Decided to not store any conversations on our servers — only on the user’s device.
Gave users the option to clear all locally stored data.
Helping the LLM retrieve data effectively
If data was the foundation of the chatbot, the LLM and its ability to retrieve data was crucial in ensuring the interaction layer of the application was effective — and, to return to our goal, actually improved the attendees' experience of the event. A clunky chatbot, after all, would be worse than no chatbot at all.
We used an older model for this project: Claude-Sonnet 3.5. This was admittedly a conservative choice but it was made because of the time constraint — using something more ‘proven’ meant we could move faster as a team. We also used RAG as a retrieval technique as we believed this would improve the performance of the application. On reflection, however, this was probably unnecessary given the project didn’t consist of a huge amount of data.
In fact, as the project progressed our use of RAG declined in scope.
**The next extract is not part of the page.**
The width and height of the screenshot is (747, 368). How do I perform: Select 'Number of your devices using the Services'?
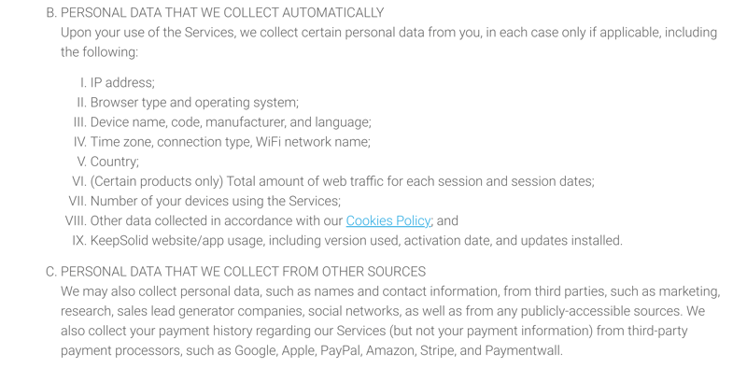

Originally, we thought we needed to use external RAG libraries and set up a RAG database — either a custom one or on Amazon RDS for PostgreSQL. However, because the dataset was so small, we handled the embedding generations ourselves and saved the embeddings to JSON files on S3. By simplifying our solution, it reduced our infrastructure footprint — great news for both our budget and delivery timeline.
How we turned the project around in a matter of weeks
The main challenge was keeping the project as small and focused as possible.
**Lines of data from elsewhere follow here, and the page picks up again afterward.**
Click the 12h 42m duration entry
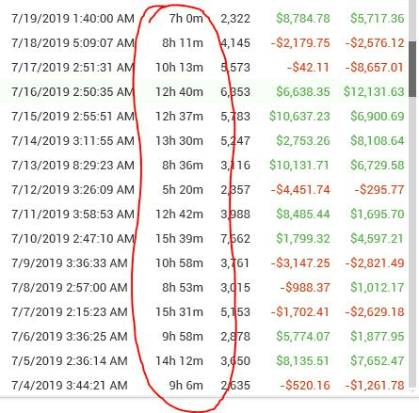 point(179,214)
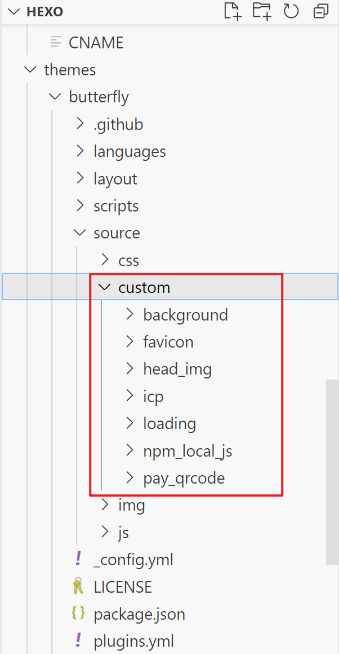The image size is (339, 654).
Task: Collapse all folders in Explorer
Action: 321,12
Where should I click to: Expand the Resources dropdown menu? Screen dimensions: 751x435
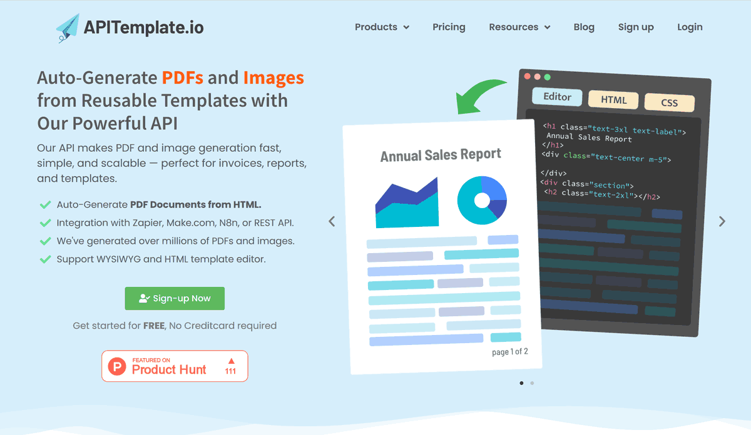(519, 28)
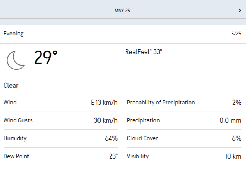The height and width of the screenshot is (170, 246).
Task: Select the Wind Gusts label
Action: (x=18, y=120)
The architecture, for instance, was as simple as we could make it. For the very first iteration we focused purely on turn-based conversation, which meant we could avoid streaming and tool-reporting and other complicated interactions between front-end and back-end. Although the complexity did increase, we nevertheless tried to decouple the backend and frontend as much as possible. As an example, the structure of the side-quest was simplified so the backend could handle tracking progress tracking with minimal demands on the front-end.
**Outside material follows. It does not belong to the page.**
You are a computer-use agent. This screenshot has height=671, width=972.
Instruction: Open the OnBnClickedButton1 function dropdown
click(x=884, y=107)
The evolution of the chatbot also tells a story about our approach: throwaway scaffolding apps from command-line chat bots, then a one-page HTML web application, and, finally, a React SPA. The leaderboard for the side quest was even deployed as a completely separate page to the main SPA, which meant every member of the team could work independently.
In another setting we may have experimented more; this project, however, required us to call on our recent experience on LLM projects. This, along with effective communication (we were a highly distributed team), sync and async, was critical to coordinating the various parts. Indeed, while we tried to keep things very simple, complexity would still rear its head!
What we learned
This project showed us what’s possible if you combine a foundation of robust principles with a commitment to working in an adaptive and iterative manner. There were, however, a few key things we learned and could have improved:
Testing. We missed having dedicated testing for acceptance and user experience (UX). This kind of testing would have really helped make sure the project was scalable and valuable.
Our architecture was still probably bigger than it needed to be. While we were eager to be as lightweight as possible, the setup may still be somewhat oversized. Going with a serverless option, like AWS Lambda, could save more money.
Missed tracking costs. We didn't keep a close eye on usage and load costs, which is super important for finding ways to optimize in the future.
We also had a great discussion on the AWS server options - kubernetes, EC2, ECS or lambda - and I still feel ECS provides the best flexibility/simplicity for this level of app. However, as mentioned below, we were surprised where the costs accrued: not from servers, but instead things like load-balancing, config changes and domain name management.
There’s a lot we can take forward from this piece of work — we’re proud of what we achieved but excited to take on the next challenge.